On Thursday afternoon, the U.S. Senate passed a bill that marks the most significant reform of U.S. immigration law in decades. The bill passed by a 68-32 vote. The Senate’s 52 Democrats were joined by 14 Republicans and two independents in support of the bill. Lawmakers have attempted unsuccessfully to pass legislation overhauling the current immigration system multiple times in the past 10 years.

Most people expected that the immigration reform bill would easily pass the Senate, where it has enjoyed bipartisan support. Many believe, however, that the bill will face significant obstacles in the House due to conservative opposition. In fact, House Speaker John Boehner has said that Republican lawmakers in the House will focus not on the Senate bill, but rather on their own legislation. 

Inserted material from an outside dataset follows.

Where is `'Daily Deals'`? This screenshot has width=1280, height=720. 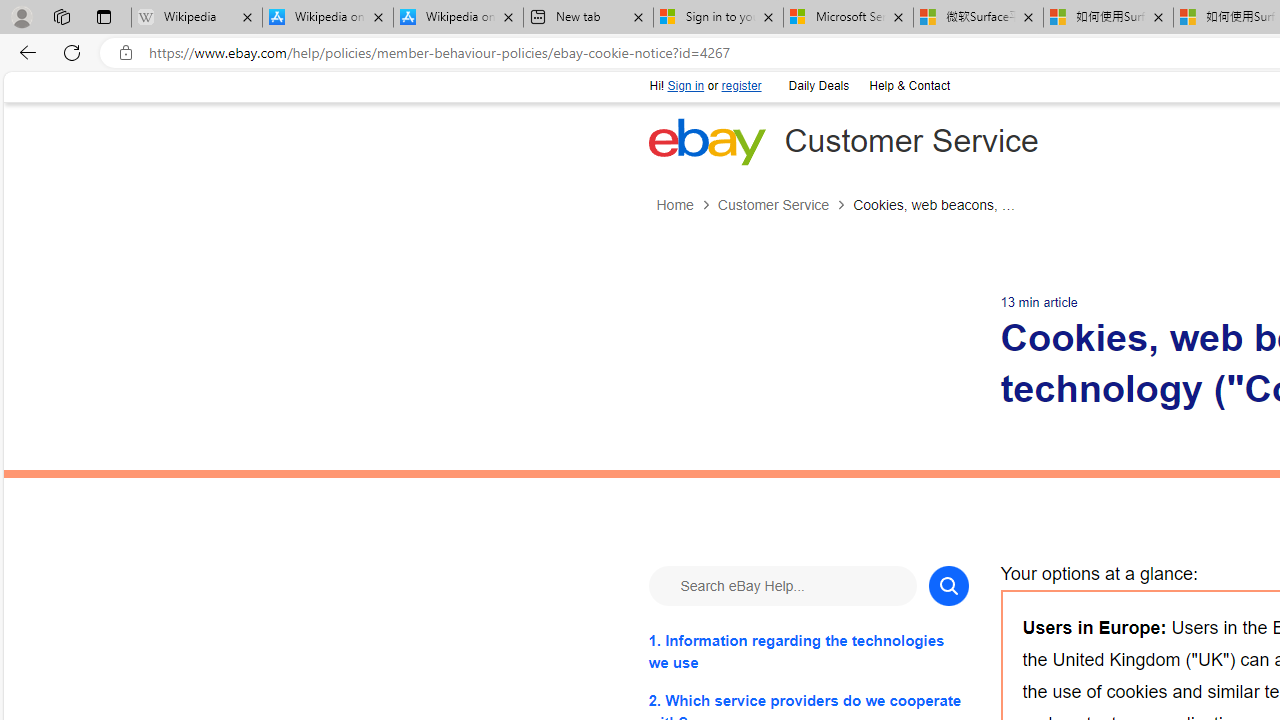 'Daily Deals' is located at coordinates (819, 86).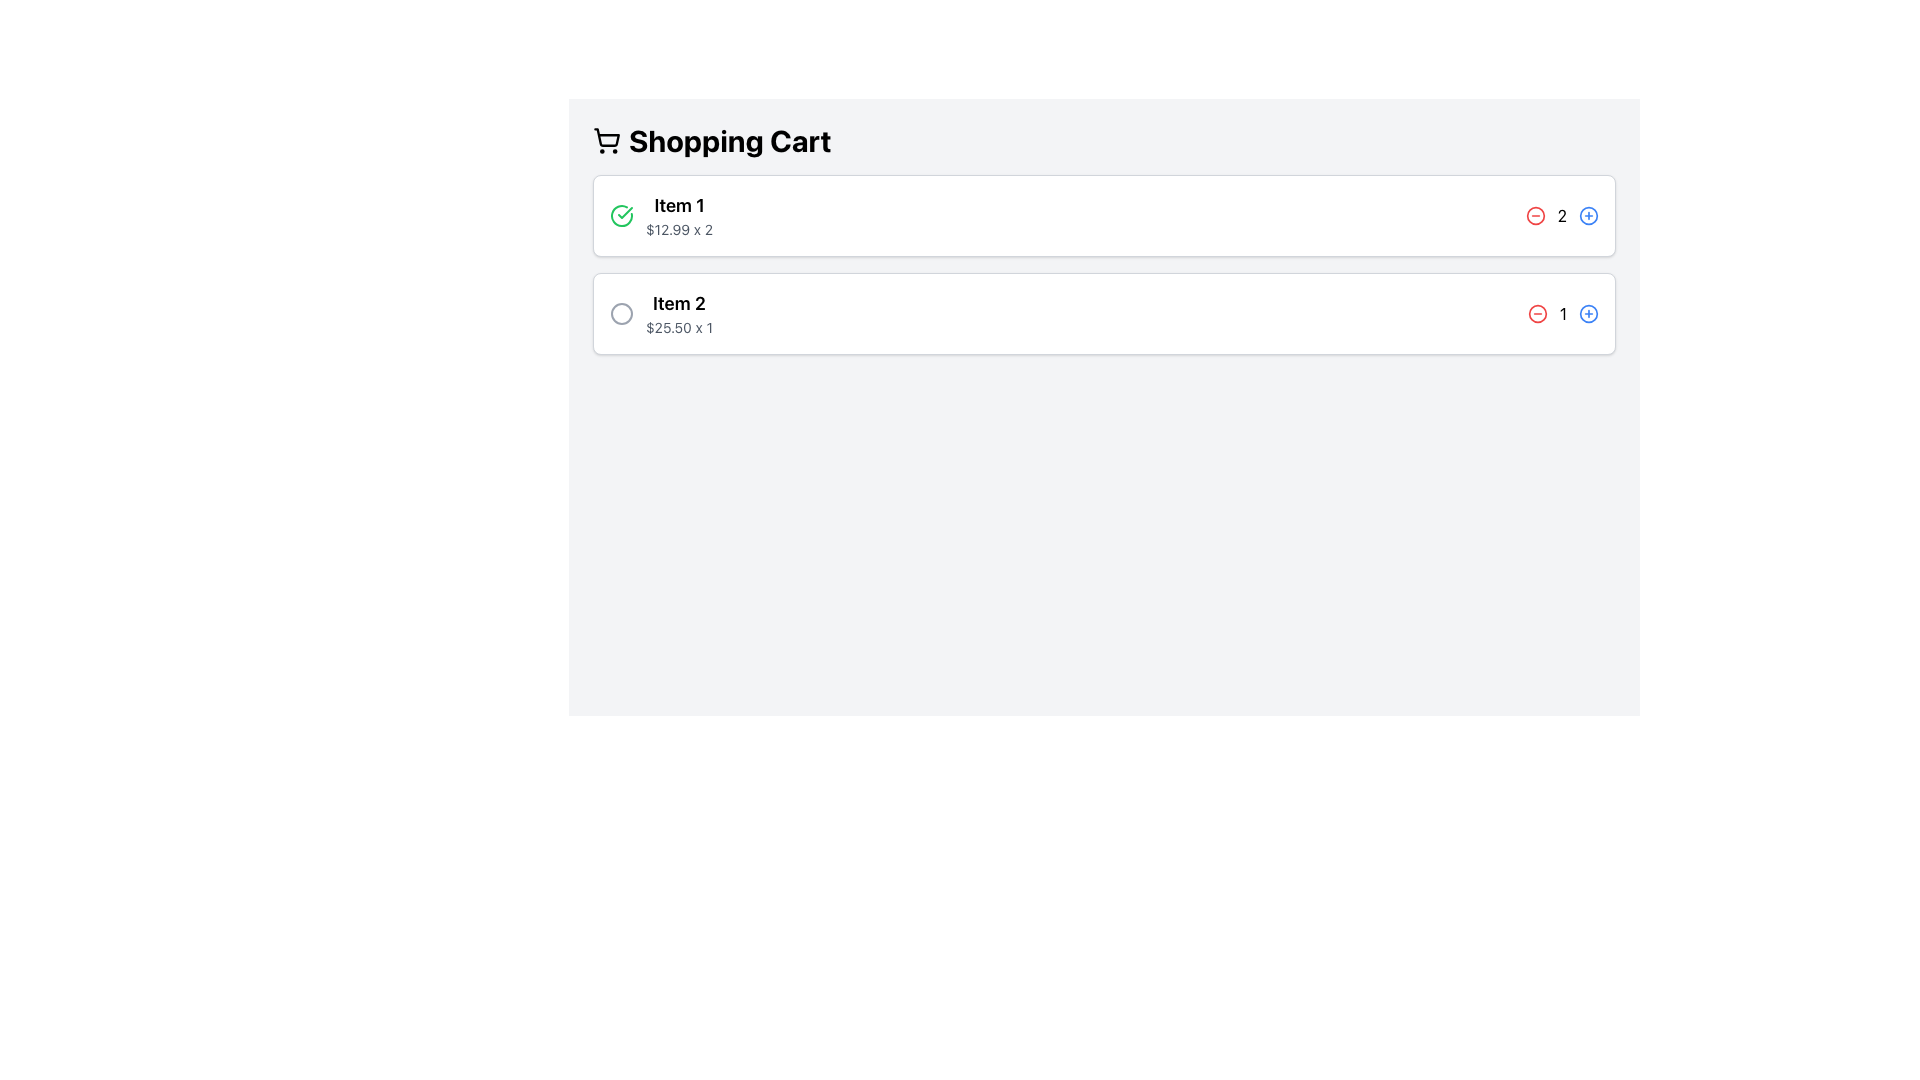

Perhaps the most significant and controversial portion of the immigration reform bill passed by the Senate is the so-called “path to citizenship” provision. This would provide an opportunity for those 11 million people currently in the U.S. illegally to become citizens. Before this would go into effect, however, the bill requires that certain measures be taken to increase border security. Republican leadership in the House has been vocal in its criticism of the path to citizenship, saying that the majority of people in the U.S. want immigration policy that is grounded in securing our borders.

In the current political climate, it is difficult to say whether Congress will be able to pass some form of immigration reform bill, but many experts are optimistic that it will happen.